When Jane Chen and her team arrived in India in 2008, it was with a bold idea. They wanted to develop a simple, affordable solution to a terrible problem: infant mortality.
They went to the right place. According to a recent Child Mortality report, produced by the UN Inter-agency Group for Child Mortality Estimation, India accounts for more than a quarter of neonatal deaths worldwide, about 725,000 babies in 2012 alone.
Infant mortality is the result of many factors; Chen and her team decided to focus on the fact that many premature and low birth weight infants are especially vulnerable to hypothermia, and they came up with a design to address this problem. Embrace is a sleeping bag-style baby warmer that can be used when high-tech, hospital-based incubators are not available to mothers who either can’t afford to pay for a hospital stay or who can’t afford to remain away from home (and work) for long periods of time. In contrast, Embrace is portable, affordable and low-tech.
“My team and I realized there was a need for a low-cost, locally appropriate solution to this problem,” Chen said in a talk in early December 2013 at TEDWomen in San Francisco. “It had to be extremely easy and intuitive to use and able to function without a constant supply of electricity.”
But, for all they thought the idea was a good one, the Embrace team knew there’d be no substitute for observing target users on the ground and in the field. “There are so many nuances that are critical to design and effective implementation, so many nuances that you don’t understand unless you’re there and living and breathing that culture every day,” Chen, a TED Fellow, said in a recent telephone call. Appreciating this critical part of the development process prompted her to leave San Francisco in 2009 to live and work in India full-time. The first demo of the warmer was a success, garnering acclaim, news stories and even a TED Talk — but she knew this was just a beginning. That original design was made for local health workers. What about making it useful for moms directly?
The hunch was backed up by product tests, which showed that mothers, even those who are illiterate, did even better at using the Embrace warmer than their local health care workers. Which makes sense, says Chen: “Who fights harder than a mom for their child?”

= STORED DATA =
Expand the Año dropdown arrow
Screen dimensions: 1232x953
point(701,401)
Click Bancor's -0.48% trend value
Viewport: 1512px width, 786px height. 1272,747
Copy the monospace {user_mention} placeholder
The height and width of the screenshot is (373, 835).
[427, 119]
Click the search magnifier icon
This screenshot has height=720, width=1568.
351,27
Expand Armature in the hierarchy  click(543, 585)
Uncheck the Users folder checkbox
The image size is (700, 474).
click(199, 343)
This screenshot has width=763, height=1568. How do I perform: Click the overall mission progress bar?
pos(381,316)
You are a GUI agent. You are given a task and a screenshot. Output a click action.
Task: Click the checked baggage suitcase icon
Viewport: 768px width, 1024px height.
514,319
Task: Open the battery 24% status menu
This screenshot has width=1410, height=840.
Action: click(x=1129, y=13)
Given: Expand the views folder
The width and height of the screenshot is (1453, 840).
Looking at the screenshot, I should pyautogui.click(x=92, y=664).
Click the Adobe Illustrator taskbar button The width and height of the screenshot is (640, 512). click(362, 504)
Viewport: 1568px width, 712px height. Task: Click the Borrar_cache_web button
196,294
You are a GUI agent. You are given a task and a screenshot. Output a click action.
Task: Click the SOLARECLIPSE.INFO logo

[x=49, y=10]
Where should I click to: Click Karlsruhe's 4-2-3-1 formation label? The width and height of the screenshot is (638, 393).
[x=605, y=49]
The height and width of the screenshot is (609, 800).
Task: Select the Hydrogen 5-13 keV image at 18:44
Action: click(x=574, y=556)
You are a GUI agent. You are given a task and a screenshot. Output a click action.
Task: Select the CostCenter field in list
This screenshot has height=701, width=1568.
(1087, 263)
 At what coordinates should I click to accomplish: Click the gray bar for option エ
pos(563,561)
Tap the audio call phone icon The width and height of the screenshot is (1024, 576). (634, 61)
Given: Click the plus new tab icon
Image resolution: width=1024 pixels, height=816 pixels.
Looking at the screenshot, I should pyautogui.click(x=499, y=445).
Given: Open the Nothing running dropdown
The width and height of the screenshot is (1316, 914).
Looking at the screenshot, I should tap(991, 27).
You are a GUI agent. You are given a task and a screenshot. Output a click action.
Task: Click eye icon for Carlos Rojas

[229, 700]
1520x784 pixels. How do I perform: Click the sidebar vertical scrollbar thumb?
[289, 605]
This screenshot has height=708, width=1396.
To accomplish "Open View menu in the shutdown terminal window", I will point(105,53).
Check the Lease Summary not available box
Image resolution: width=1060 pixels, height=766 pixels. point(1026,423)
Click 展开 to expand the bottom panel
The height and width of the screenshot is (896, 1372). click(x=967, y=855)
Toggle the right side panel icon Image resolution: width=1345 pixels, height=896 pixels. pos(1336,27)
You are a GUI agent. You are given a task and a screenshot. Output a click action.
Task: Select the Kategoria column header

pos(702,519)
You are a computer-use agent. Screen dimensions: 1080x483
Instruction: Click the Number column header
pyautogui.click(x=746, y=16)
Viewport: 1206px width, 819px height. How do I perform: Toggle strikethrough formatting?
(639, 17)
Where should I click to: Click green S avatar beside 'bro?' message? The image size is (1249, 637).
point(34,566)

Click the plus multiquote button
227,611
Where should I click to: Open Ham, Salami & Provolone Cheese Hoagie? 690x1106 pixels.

= ACTIVITIES =
• 1. Decide whether each statement below agrees with the passage about the Embrace baby warmer. For each, answer yes or no and quote the deciding words of the passage. (a) Chen moved from San Francisco to India to live and work there full-time in 2009. (b) The original Embrace design was made for mothers to use directly. (c) Product tests showed that local health care workers did better at using the Embrace warmer than mothers.
• 2. Reproduce word for word everything in the passage about the Embrace baby warmer from "But, for all" down to "for moms directly?".

= SOLUTIONS PER TASK =
• 1.
(a) Yes: "prompted her to leave San Francisco in 2009 to live and work in India full-time"
(b) No: "That original design was made for local health workers."
(c) No: "mothers, even those who are illiterate, did even better at using the Embrace warmer than their local health care workers"

• 2.
But, for all they thought the idea was a good one, the Embrace team knew there’d be no substitute for observing target users on the ground and in the field. “There are so many nuances that are critical to design and effective implementation, so many nuances that you don’t understand unless you’re there and living and breathing that culture every day,” Chen, a TED Fellow, said in a recent telephone call. Appreciating this critical part of the development process prompted her to leave San Francisco in 2009 to live and work in India full-time. The first demo of the warmer was a success, garnering acclaim, news stories and even a TED Talk — but she knew this was just a beginning. That original design was made for local health workers. What about making it useful for moms directly?